Figure 2. Binding affinities of the interactions between p97/VCP and its adaptor proteins.

p97/VCP was immobilized on a CM5 sensorchip surface, using amine coupling procedure, and a concentration series of p47 (two fold dilutions from 1.92 μM) or UN (two fold dilutions from 1.88 μM) were injected over the immobilized surface at a flow rate of 30 μl/min, at 25°C, using PBS as the sample and running buffer. Sensorgrams and the corresponding interaction maps for the p97/VCP-UN interaction without ATP (A), with ATP during UN association and dissociation (B) and for p97/VCP-p47 interactions when p47 is immobilized (C) and when p97/VCP is immobilized (D) are shown. Interaction Map Analysis shows that the interaction between UN and p97/VCP is complex, with a major component with ∼5 μM affinity, and a second component with ∼400 nM affinity.
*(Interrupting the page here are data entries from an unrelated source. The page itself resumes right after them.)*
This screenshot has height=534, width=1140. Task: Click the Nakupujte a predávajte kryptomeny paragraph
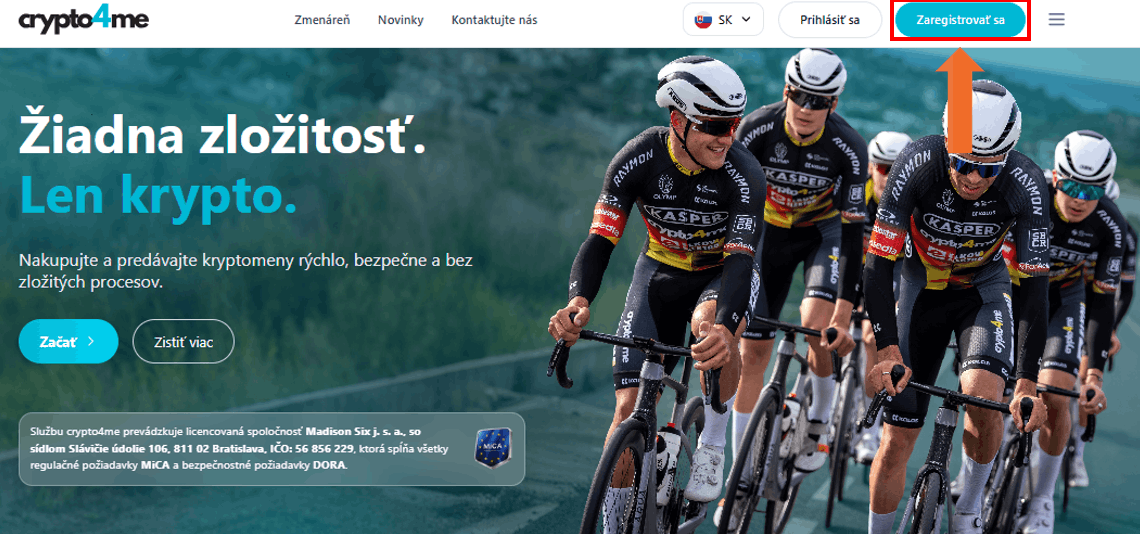point(246,270)
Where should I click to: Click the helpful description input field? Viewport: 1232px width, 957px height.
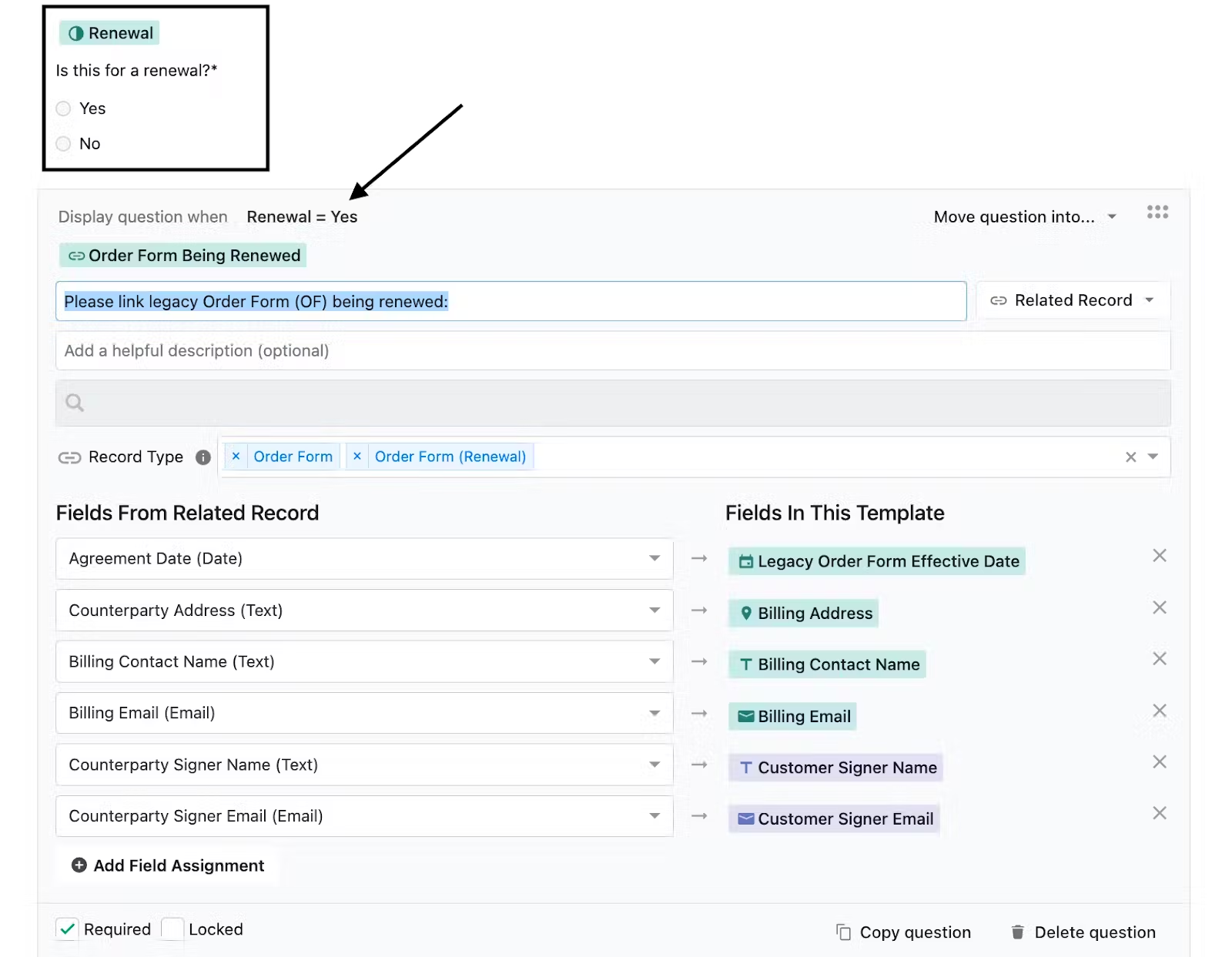(613, 351)
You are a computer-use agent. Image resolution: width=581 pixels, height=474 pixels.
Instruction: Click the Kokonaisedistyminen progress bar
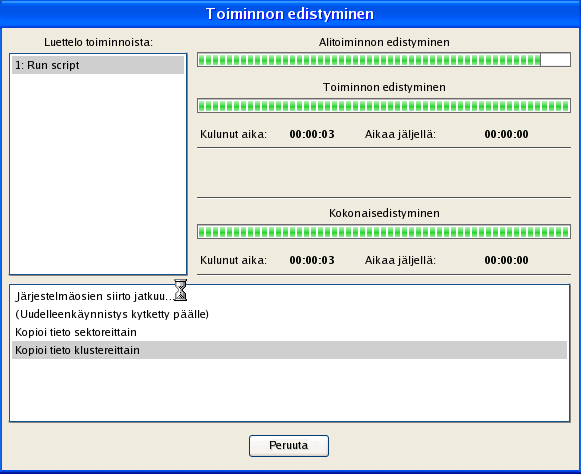coord(384,232)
When ATP is added, the affinity of the second component increases to 100 nM. For the interaction between p97/VCP and p47, only one kinetic component was found, and the interaction could be fitted to a Langmuir 1∶1 interaction model, with ∼31.3 nM affinity when p47 is immobilized and p97 injected across (C) or ∼5 μM affinity when p97 is immobilized and p47 injected across (D).